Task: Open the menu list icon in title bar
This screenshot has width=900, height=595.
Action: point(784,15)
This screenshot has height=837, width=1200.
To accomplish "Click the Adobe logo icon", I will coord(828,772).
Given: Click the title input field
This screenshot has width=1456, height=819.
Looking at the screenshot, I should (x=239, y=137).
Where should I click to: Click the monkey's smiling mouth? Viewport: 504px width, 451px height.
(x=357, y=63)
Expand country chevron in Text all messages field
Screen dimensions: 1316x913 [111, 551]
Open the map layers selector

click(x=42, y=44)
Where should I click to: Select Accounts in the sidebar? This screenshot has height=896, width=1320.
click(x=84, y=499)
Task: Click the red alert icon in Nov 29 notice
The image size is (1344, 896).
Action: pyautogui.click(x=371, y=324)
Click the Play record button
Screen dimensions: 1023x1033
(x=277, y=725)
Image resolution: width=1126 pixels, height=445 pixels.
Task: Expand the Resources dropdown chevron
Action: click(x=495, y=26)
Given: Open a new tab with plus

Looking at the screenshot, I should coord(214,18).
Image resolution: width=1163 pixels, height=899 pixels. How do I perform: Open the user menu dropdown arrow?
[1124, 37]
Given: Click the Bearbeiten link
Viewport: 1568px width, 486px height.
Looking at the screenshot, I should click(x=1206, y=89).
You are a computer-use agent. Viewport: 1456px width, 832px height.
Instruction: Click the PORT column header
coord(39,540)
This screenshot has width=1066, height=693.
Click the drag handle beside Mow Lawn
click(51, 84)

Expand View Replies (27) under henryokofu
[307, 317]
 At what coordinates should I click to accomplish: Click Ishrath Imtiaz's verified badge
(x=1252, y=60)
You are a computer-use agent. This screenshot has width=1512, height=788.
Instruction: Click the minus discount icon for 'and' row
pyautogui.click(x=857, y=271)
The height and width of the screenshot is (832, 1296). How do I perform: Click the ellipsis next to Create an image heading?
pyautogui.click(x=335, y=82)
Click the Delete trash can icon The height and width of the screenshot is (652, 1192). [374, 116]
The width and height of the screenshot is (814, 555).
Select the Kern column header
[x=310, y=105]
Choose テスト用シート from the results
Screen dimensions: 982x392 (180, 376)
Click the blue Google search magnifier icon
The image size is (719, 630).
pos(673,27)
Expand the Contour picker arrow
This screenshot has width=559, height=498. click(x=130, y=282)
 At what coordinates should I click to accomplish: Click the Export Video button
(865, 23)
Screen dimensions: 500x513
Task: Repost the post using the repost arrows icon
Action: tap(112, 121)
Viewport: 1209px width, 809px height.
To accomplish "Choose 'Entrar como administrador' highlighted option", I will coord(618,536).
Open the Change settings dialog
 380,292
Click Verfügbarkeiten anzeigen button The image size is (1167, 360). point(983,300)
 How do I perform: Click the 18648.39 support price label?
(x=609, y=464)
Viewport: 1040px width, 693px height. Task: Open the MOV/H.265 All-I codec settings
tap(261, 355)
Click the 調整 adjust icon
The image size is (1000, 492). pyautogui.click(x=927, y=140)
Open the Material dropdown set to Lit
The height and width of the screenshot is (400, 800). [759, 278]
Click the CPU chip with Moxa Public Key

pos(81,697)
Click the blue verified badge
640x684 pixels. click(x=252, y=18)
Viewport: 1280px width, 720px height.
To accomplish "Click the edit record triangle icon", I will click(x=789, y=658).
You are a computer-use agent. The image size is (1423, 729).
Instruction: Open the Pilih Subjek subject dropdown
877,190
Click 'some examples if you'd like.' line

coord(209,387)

· · ·

*Aim of the exercise*.
Look at the material above and copy, word for word, its lines from the first through the one containing "Click the Play record button".

*Response to the exercise*.
Task: Open the menu list icon in title bar
This screenshot has width=900, height=595.
Action: point(784,15)
This screenshot has height=837, width=1200.
To accomplish "Click the Adobe logo icon", I will coord(828,772).
Given: Click the title input field
This screenshot has width=1456, height=819.
Looking at the screenshot, I should (x=239, y=137).
Where should I click to: Click the monkey's smiling mouth? Viewport: 504px width, 451px height.
(x=357, y=63)
Expand country chevron in Text all messages field
Screen dimensions: 1316x913 [111, 551]
Open the map layers selector

click(x=42, y=44)
Where should I click to: Select Accounts in the sidebar? This screenshot has height=896, width=1320.
click(x=84, y=499)
Task: Click the red alert icon in Nov 29 notice
The image size is (1344, 896).
Action: pyautogui.click(x=371, y=324)
Click the Play record button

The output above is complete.